-- Article --

If you do your homework and plan accordingly, becoming a small landlord can be rewarding. As Naji and Wankiewicz tell it, here’s what you can expect if you’re working towards that first investment property.

Put your back into it

Landlording isn’t a passive investment — it requires maintenance, time and experience to nurture into a successful money-maker. As with any business, being present and aware of your investment’s unique needs will start you on the path to being a successful landlord.

“You’ve got to be active in the business,” says Naji. “It’s not just paying the mortgage, getting the rental cheque and calling it a day. There’s more work to be done to it.”

Naji, who has been investing in real estate since 2006, says a new landlord can expect the operation stage of landlording — running the property — to be the longest and most cumbersome. Semi-annual inspections, repairs, collecting rent and regular maintenance are the landlord’s responsibility. You could hire a property management company to take care of this for you for a percentage of your rental earnings, but Naji advises not to within the first year of a new investment property.

Photo: Julien Dumont/ Flickr

“[That way] when you pass it on to a property manager, and they call you [about a house issue], you’ll understand if it makes sense or doesn’t make sense,” he says. “If you haven’t done it by experience, somebody can call you and can come up with explanations that don’t necessarily make sense — it might not need any repairs.”

Naji also recommends building a team of professionals that specialize in residential investments. Your accountant, repair person or real estate agent, he says, should have knowledge of landlording in order to fully understand your needs.

Know it like the back of your hand

Legal jargon may be a dry read, but understanding tenancy laws in-depth before you become a landlord could save you a whole lot of trouble down the road.

“Usually we meet landlords once they’ve rented and they’re in trouble,” says Wankiewicz. “If they were to do the front-end research and understand what they’re getting into before they rent, I think they’d be better off.”

Wankiewicz has seen every kind of problem come through the LSHC office: tenants that default on rent; pets that suddenly appear unannounced; damage to the property; and tenants that decided to move their whole extended family into the unit. Whatever the issue may be, Wankiewicz explains that landlords who familiarize themselves with the provincial landlord and tenancy laws beforehand have a better understanding of what their rights are. For instance, she still encounters landlords who haven’t fully read Ontario’s Residential Tenancies Actand don’t understand that the law equally applies to both high-rise and second suite rentals.

“Landlords are surprised because they think that [because] they’re renting in their home and they’re the king of the castle. That’s not the case. They’re subject to the same legislation as if it were a high rise rental,” she says.

Photo: James Bombales

If a tenancy isn’t working out and an eviction is required, Wankiewicz warns that the process isn’t a quick fix. If a tenant stops paying rent, a landlord will need to give a termination notice and apply for a court hearing to the Landlord and Tenant Board as soon as possible.

-- Information supplied --
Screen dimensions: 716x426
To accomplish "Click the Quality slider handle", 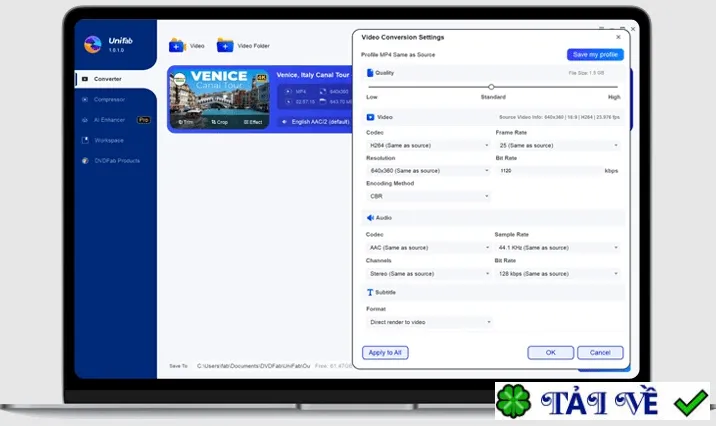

-- What is asked --
1 – In the landlording article, list every problem Wankiewicz says she has seen come through the LSHC office.
2 – Carry on the landlording article from its last sentence.
The lines aren't needed for any of this.

-- Task responses --
1 –
- Tenants that default on rent
- Pets that suddenly appear unannounced
- Damage to the property
- Tenants that decided to move their whole extended family into the unit

2 –
“What we are seeing now is that it’s taking anywhere from four to six months for a landlord to terminate the tenancy and recover possession of the rental unit,” she says.

The price is right

Buying a house ain’t cheap, nor is saving for a downpayment, so you’ll want to ensure that you can get a return on your first investment property, and it starts with picking the right rental unit.

Naji says to follow the money — wherever there’s construction for a master-planned community or an injection of government funding into infrastructure, there will be a demand for rental housing. Highlights of a specific neighbourhood — proximity to transit, a family-friendly community, lots of amenities — will entice tenants over more space. As Naji explains, buying the largest rental unit on the market might allow you to charge slightly higher rent, but it will cost you more to purchase.

Photo: James Bombales

“If you’re buying the largest two-bedroom, two-bathroom condo, it’s not necessarily the best idea because the tenants are not going to pay more rent,” explains Naji. “They might pay a little more rent, but not enough to justify the additional cost of acquisition for that larger, or extra large, unit.”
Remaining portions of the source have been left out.